4/10
A few songs and many yawns
18 April 2022
There's an undeniable directness to the picture - a brisk, steady pace over these 62 minutes, and a brusque curtness and declination of subtlety. Those characteristics apply rather equally to Lambert Hillyer's direction, the acting, the plot progression, and the writing and orchestration of each scene. At the same time, some scenes go on a surprisingly long time without advancing the narrative, providing character insights, or having any major significance. By the time 'The girl in Rio' is half over it seems to have gone almost nowhere, and meaning no particular disrespect to those involved, it hasn't made much of an impression. By the time it's three-quarters over, the same statement holds true. This is certainly a bit peculiar.

This is the type of movie that was clearly designed not for a sense of realism, visceral impact, or emotional investment, but for the rudimentary enjoyment that follows from storytelling. It feels less like a motion picture and more like a drama broadcast live, scene by scene, on TV, or maybe even a radioplay given form on the big screen. There's nothing wrong with this approach - it's just a reflection of a simpler form of entertainment for a different time long past - but watching 'The girl in Rio' in 2022 requires open-mindedness in recognition of how the medium changed over the past several decades.

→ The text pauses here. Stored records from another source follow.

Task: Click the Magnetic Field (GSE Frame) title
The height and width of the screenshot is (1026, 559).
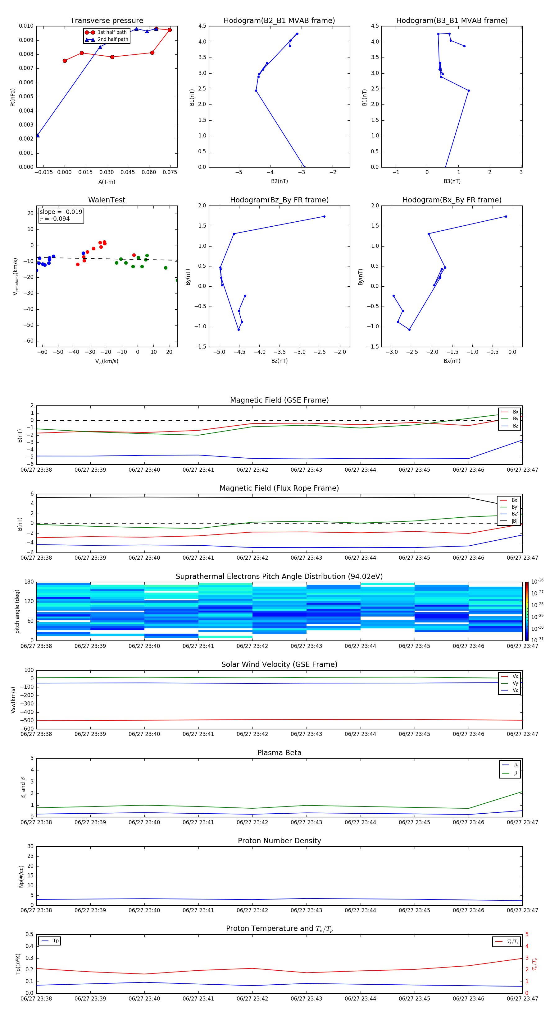Action: pyautogui.click(x=279, y=400)
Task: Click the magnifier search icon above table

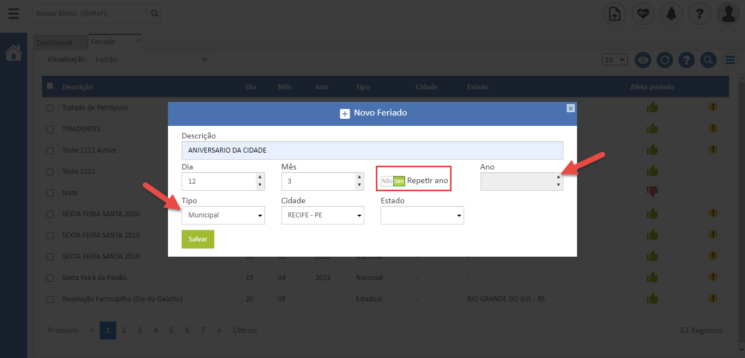Action: pyautogui.click(x=708, y=60)
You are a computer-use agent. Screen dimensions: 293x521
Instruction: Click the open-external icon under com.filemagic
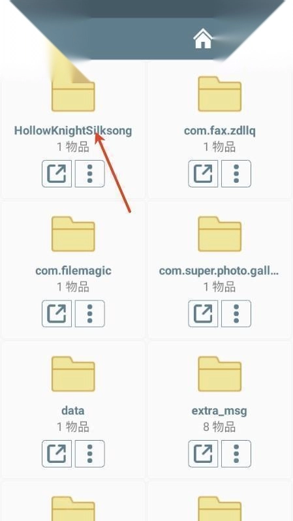point(57,313)
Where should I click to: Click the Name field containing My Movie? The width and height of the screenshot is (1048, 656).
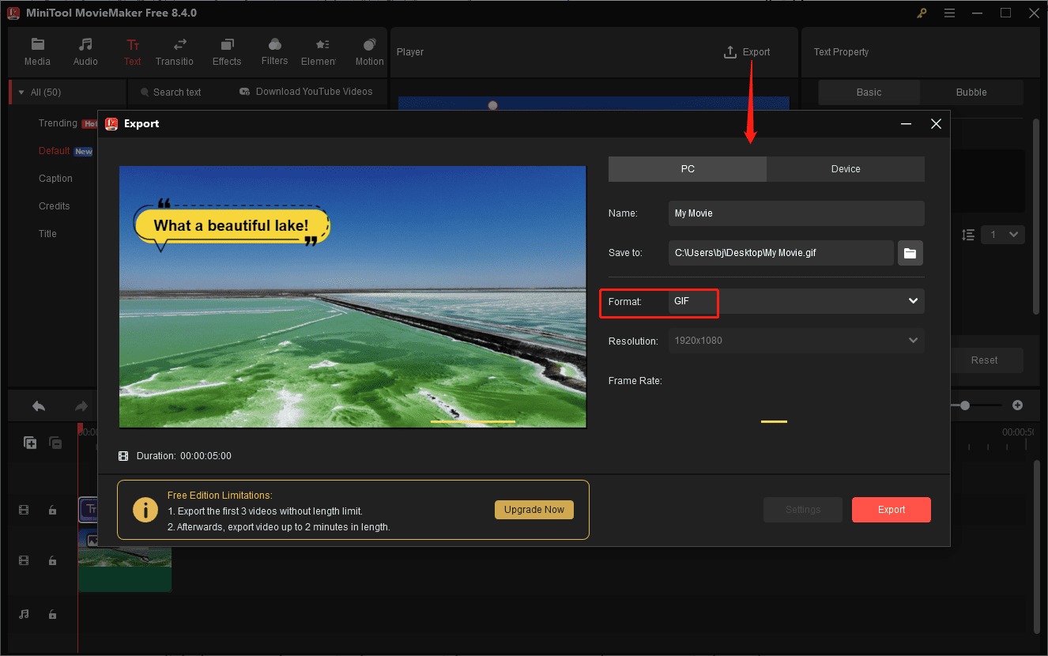click(x=795, y=213)
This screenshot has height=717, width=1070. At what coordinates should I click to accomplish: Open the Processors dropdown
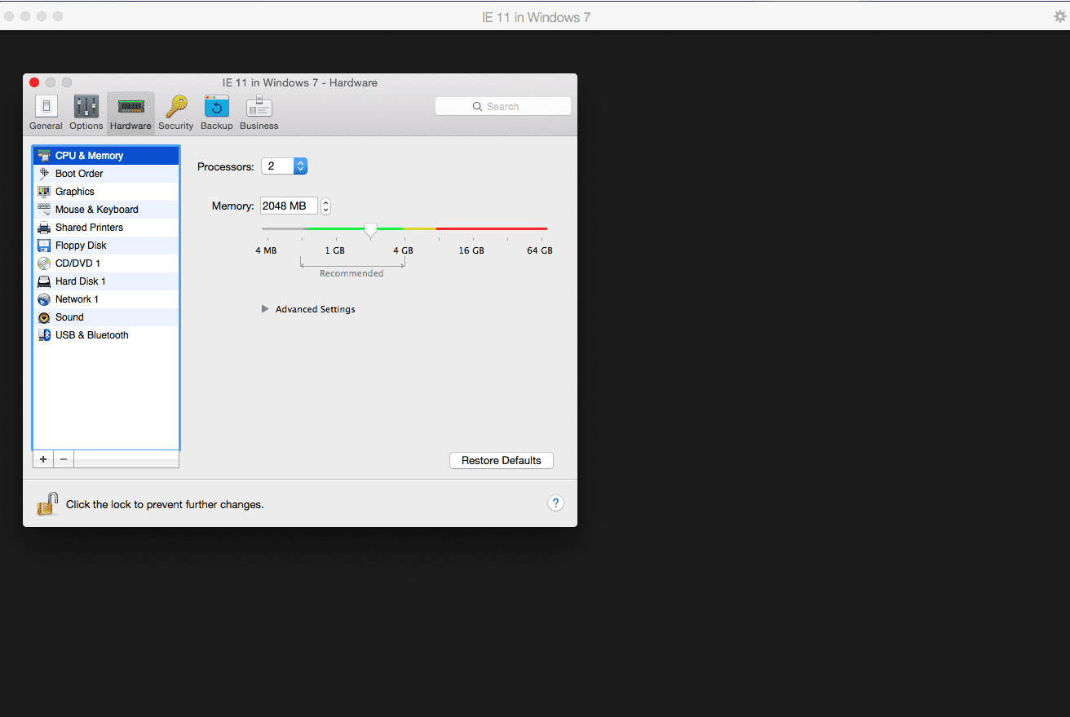click(x=284, y=166)
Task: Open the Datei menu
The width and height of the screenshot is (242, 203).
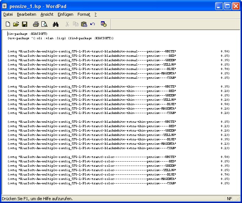Action: click(x=8, y=14)
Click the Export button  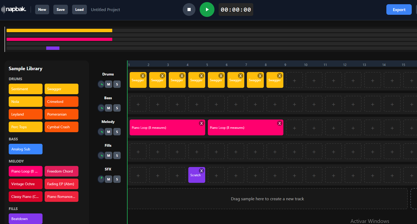point(399,9)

For what it's worth, I don't think this is completely bad... but nor is there anything really noteworthy about it, and little leaps out as especially praiseworthy. The cast demonstrates some nuance in their performances, though the acting is restrained by the slant of the production as a whole, and so no few moments come across as staged and unconvincing. Hillyer's contribution seems geared toward keeping cast and crew alike on track and wasting not one inch of film or cent of budget, whatever it meant for how the picture looked to an outside perspective. True, though modest, the production design and art direction, and every little rounding detail to greet our senses, is suitable enough. Yet more important than anything else for most features in my opinion is the writing, and even putting aside the forthright tenor of it all, I find the screenplay wanting. There's some mild levity, and mystery. There's also an active disregard for moving the story along, or maintaining cohesion, as scenes are tossed in that sometimes lack clear or meaningful connection to the small tale on hand. And with the scene writing and narrative being inconsistent and disjointed as they present, it's even more difficult to care about characters that don't seem to carry substantial personality, or dialogue that rarely rises above "perfunctory." There's a story here. What is it? Who cares?

More than anything else the title appears to have been an excuse to allow star Movita an opportunity to sing. In fairness, she does have a wonderful voice. But 'The girl from Rio' is so unbothered about anything else in its content or composition that one hour feels like an extraordinarily long time to sit around for a scant few tunes. If as much thought were put into penning and developing a sequence of events to hold viewers' attention as had been put into centering Movita, I'd be writing words now with a very different tone - a tad more attentiveness would have gone a long way. As it is, the climax seems to arrive so suddenly that despite all the dots having technically been connected from A to B and onward, it's hard not to respond with a distracted "what just happened?"

Frankly, unless one is a diehard fan of Movita, I'm just not sure there's much of any reason to watch this. There are countless features from the years before and after that are essential classics - thrilling, absorbing, satisfying. 'The girl from Rio' is all but entirely forgettable. Is it a bad way to pass the time? No, not per se. Yet why bother at all when you could be watching something else?